In North America, the recession immediately following World War I was extremely brief, lasting for only seven months from August 1918 (even before the war had actually ended) to March 1919. A second, much more severe recession, sometimes labeled a depression, began in January 1920. Several indices of economic activity suggest the recession was moderately severe. The Axe-Houghton Index of Trade and Industrial Activity declined by 14.1% in this recession (compared to a 31% decline in the Panic of 1907). The Babson index of physical volume of business activity declined by 28.6% in this recession (compared to a 2.3% decline in the 1921 recession and a 22.7% decline in the Panic of 1907).[clarification needed]
In Germany, the economic recession and inflation was harder due to the imposition of the Treaty of Versailles. A period of hyperinflation severely devalued the Mark and nearly crippled the German economy.
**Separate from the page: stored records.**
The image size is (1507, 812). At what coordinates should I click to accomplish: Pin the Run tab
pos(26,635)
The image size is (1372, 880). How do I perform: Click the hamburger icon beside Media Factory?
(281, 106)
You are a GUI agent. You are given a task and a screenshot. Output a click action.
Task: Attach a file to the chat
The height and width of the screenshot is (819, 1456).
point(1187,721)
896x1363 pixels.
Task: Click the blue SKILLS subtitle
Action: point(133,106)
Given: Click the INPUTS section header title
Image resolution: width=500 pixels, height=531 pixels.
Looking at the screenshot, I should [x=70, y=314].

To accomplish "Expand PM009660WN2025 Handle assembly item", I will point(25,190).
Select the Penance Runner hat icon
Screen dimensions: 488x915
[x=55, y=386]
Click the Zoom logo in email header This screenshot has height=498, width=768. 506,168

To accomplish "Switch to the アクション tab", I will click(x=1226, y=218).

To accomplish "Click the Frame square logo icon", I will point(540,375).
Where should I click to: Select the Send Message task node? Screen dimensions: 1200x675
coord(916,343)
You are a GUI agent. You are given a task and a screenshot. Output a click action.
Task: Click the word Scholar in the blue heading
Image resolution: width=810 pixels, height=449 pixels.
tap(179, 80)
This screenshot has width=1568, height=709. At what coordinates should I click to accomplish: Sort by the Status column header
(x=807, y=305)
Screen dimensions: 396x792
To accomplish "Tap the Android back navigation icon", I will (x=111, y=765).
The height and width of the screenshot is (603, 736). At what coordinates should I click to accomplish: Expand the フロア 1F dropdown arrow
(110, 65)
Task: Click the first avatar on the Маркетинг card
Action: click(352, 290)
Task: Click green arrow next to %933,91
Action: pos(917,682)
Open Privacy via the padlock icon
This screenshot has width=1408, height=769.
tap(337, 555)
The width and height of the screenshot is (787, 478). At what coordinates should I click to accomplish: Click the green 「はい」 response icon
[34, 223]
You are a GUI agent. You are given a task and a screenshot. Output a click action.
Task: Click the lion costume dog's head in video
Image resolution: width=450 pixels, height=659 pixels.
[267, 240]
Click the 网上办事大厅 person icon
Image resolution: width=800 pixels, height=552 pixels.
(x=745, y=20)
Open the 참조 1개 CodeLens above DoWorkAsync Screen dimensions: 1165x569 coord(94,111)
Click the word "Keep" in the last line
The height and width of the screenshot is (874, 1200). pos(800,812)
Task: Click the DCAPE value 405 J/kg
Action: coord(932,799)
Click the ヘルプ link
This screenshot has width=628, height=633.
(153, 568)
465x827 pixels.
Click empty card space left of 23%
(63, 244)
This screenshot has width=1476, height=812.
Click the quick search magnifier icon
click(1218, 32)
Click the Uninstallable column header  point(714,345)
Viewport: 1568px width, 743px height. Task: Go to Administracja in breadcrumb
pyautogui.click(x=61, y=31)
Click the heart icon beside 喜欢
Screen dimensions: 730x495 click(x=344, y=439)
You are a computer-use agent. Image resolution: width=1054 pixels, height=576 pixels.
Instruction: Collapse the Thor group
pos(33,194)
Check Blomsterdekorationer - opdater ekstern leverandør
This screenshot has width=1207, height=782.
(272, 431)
Britain initially enjoyed an economic boom between 1919–1920, as private capital pent-up over four years of war was invested into the economy. The shipbuilding industry was flooded with orders to replace lost shipping (7.9 million tons worth of merchant shipping stock was destroyed during the war). However, by 1921, the British transition from a wartime to a peacetime economy faltered, and a serious recession struck the economy between 1921–1922. With other major economies also mired in recession, the export-dependent economy of Britain was particularly hard-hit. Unemployment reached 17%, with overall exports at only half of their pre-war levels.
Global pandemic of 1918
The 1918 Spanish flu pandemic had an adverse economic impact. Many businesses were shuttered during the worst of the outbreak and the sheer numbers killed reduced the workforce population significantly. Work by economists Robert Barro and Jose Ursua suggests that the flu was responsible for declines in gross domestic product of 6 to 8 percent worldwide between 1919 and 1921.